Enthousiasmant, sur le papier : Rosamund Pike, six ans après Gone Girl, met de nouveau sa blonde froideur au service d’un personnage détestable, une tutrice de personnes âgées qui fait vivre son business en convainquant la justice que de riches vieillards fortunés n’ont plus toute leur tête, pour se voir confier la gestion de leur fortune.
Cynique en diable, et d’une cruauté redoutable, le film tient ses promesses un temps, un temps seulement. Parce que très vite, la belle cruelle s’attaque à la mauvaise représentante du troisième âge : une vieille femme très digne jouée par Dianne Wiest, dont elle parvient à confisquer tous les biens (considérables) et toute la vie, avant de comprendre qu’un mystérieux tueur la protège.

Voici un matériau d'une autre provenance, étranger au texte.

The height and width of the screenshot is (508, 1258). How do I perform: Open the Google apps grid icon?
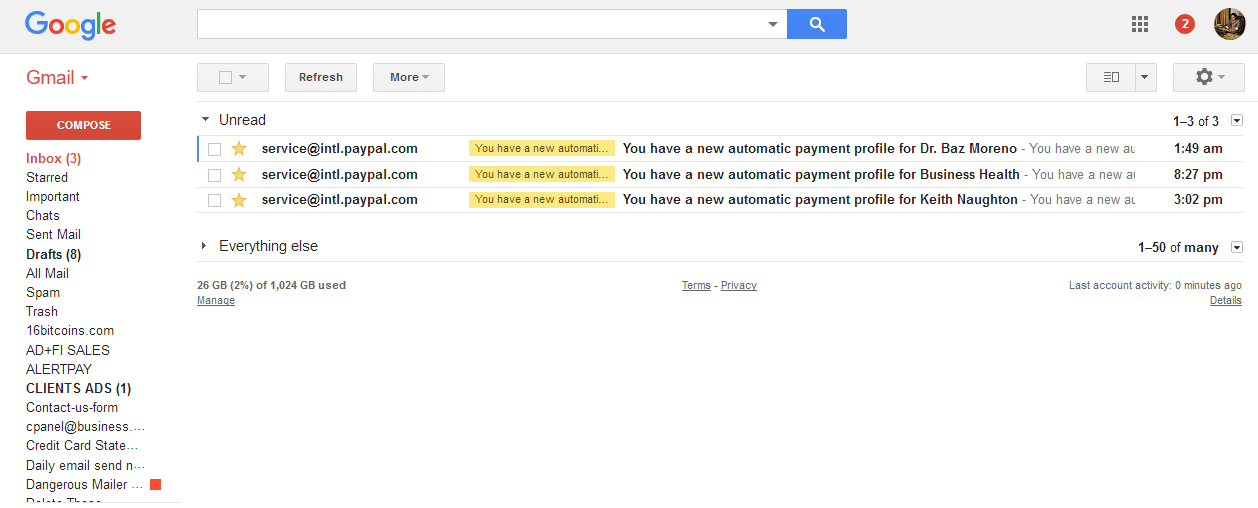point(1140,24)
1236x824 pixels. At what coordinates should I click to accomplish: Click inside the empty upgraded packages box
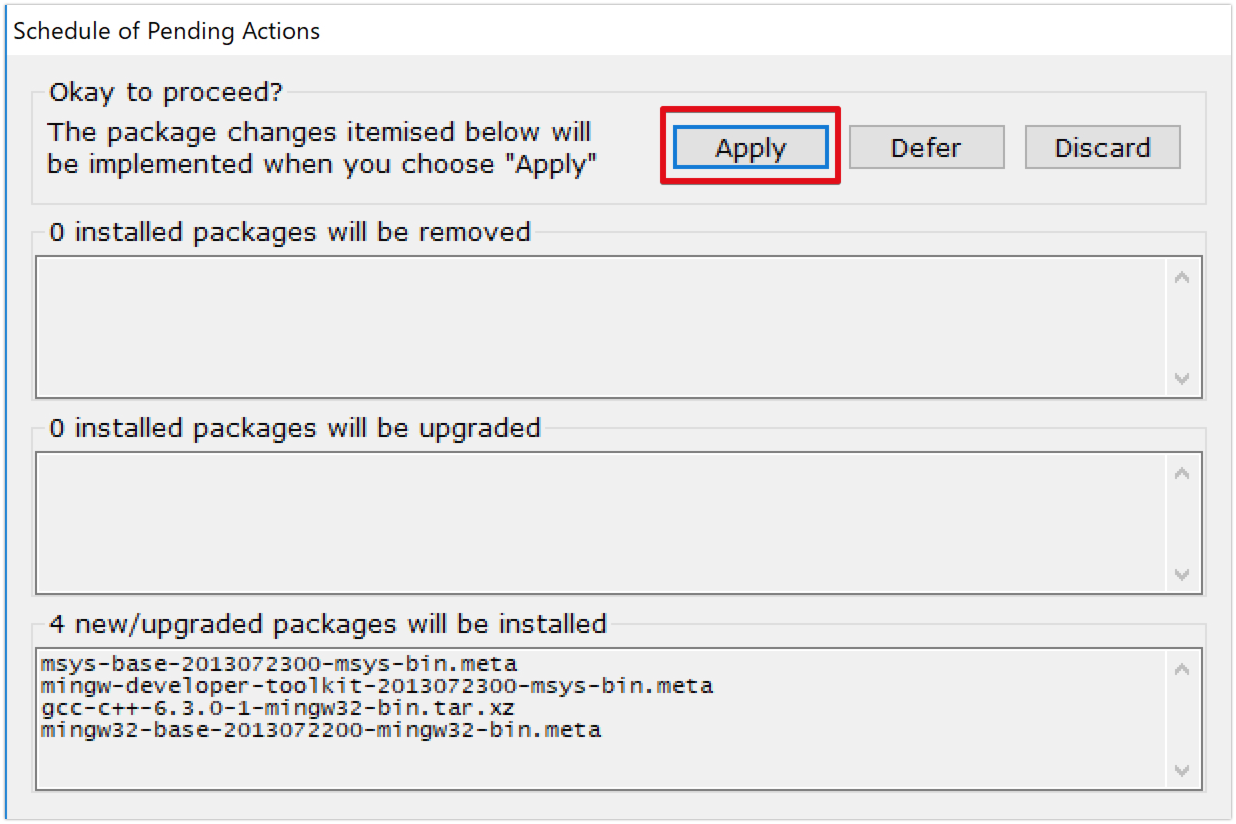(x=600, y=523)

Que ce dernier soit incarné par Peter Dinklage (Game of Thrones) n’y fait rien : le portrait noir et cynique d’une arriviste sans état d’âme se transforme en un jeu du chat et de la souris plaisant mais très anodin, dans lequel on a bien du mal à s’attacher à qui que ce soit. On assiste à ce bras de fer entre méchants à distance, en prenant un plaisir intermittent, et en se disant que J (pour Jonathan) Blakeson, scénariste et réalisateur est passé à côté d’une comédie joyeusement noire et grinçante.